Neighborhood Voting: A Novel Search Scheme for Hashing.
Yan Xiao,Jiafeng Guo,Yanyan Lan,Jun Xu,Xueqi Cheng
DOI: https://doi.org/10.1145/3269206.3269240
2018-01-01
Abstract:Hashing techniques for approximate nearest neighbor search (ANNS) encode data points into a set of short binary codes, while trying to preserve the neighborhood structure of the original data as much as possible. With the binary codes, the task of ANNS can be easily conducted over large-scale dataset, due to the high efficiency of pairwise comparison with the Hamming distance. Although binary codes have low computation and storage cost, the data are heavily compressed so that partial neighborhood structure information would be inevitably lost. To address this issue, we propose to introduce the k-nearest neighbors (k-NNs) in the original space into the Hamming space (i.e., associating a binary code with its original k-NNs) to enhance the effectiveness of existing hashing techniques with little overhead.

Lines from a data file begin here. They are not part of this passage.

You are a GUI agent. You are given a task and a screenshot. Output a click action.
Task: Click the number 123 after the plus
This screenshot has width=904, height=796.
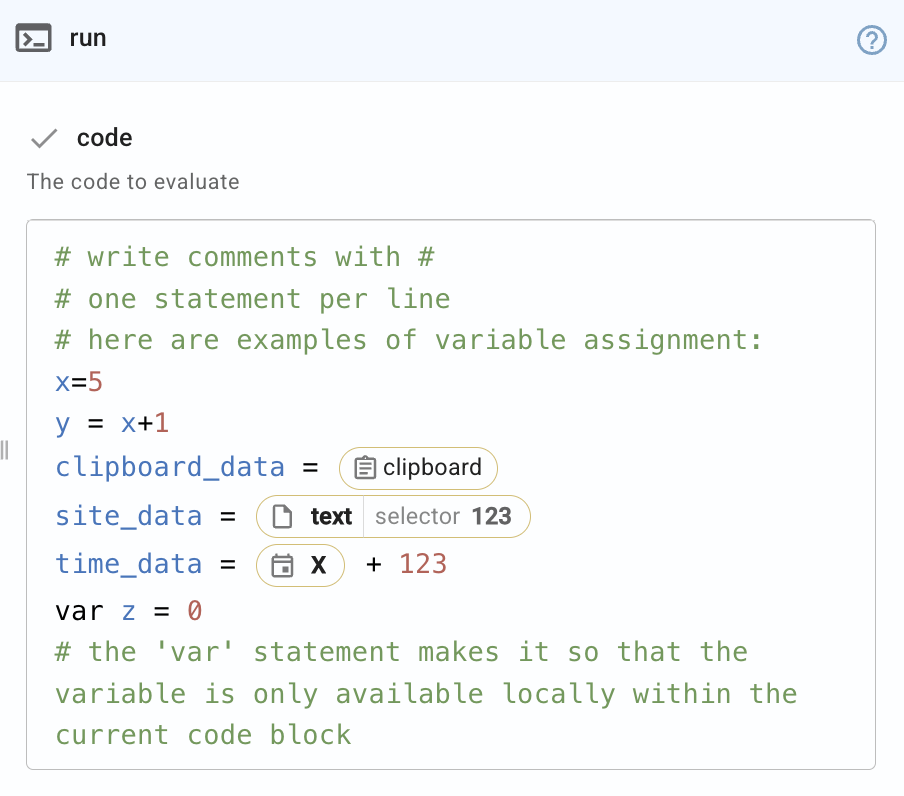click(422, 565)
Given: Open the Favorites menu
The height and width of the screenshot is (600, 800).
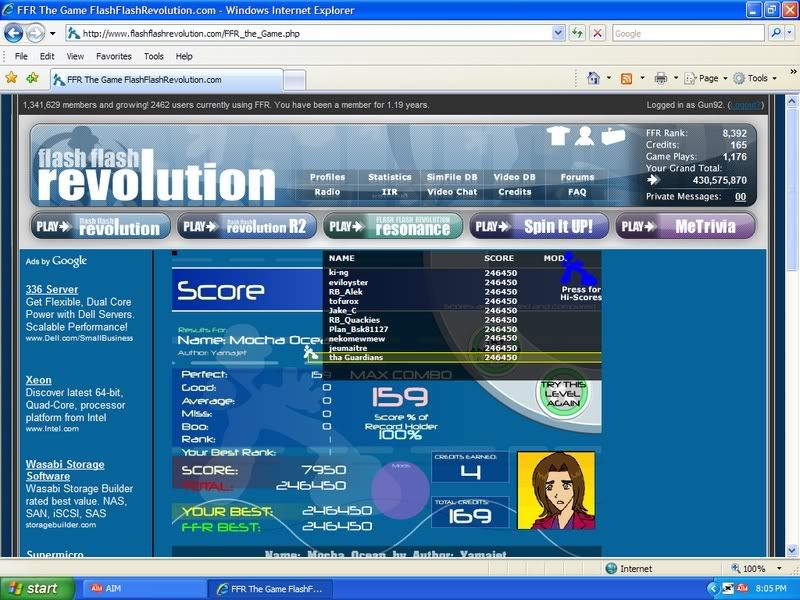Looking at the screenshot, I should tap(113, 56).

Based on this idea, we develop a novel search scheme for hashing techniques namely neighborhood voting, i.e., each point retrieved by a query code will vote for its neighbors and itself, and the more voted, the better candidates. In this way, search in hashing is not simply the collision between codes (i.e., query code and candidate code), but also the collision between neighbors (i.e., neighbors of candidate points). The underlying assumption is that the true neighbors of a query point should be close to each other, while points with similar binary codes but seldom be the neighbors of other candidate points would be false positives. We introduce a novel data structure called aggregated hash table for implementing our idea and accelerating the online search process. Experimental results show that our search scheme can significantly improve the search effectiveness while having good efficiency over different existing hashing techniques.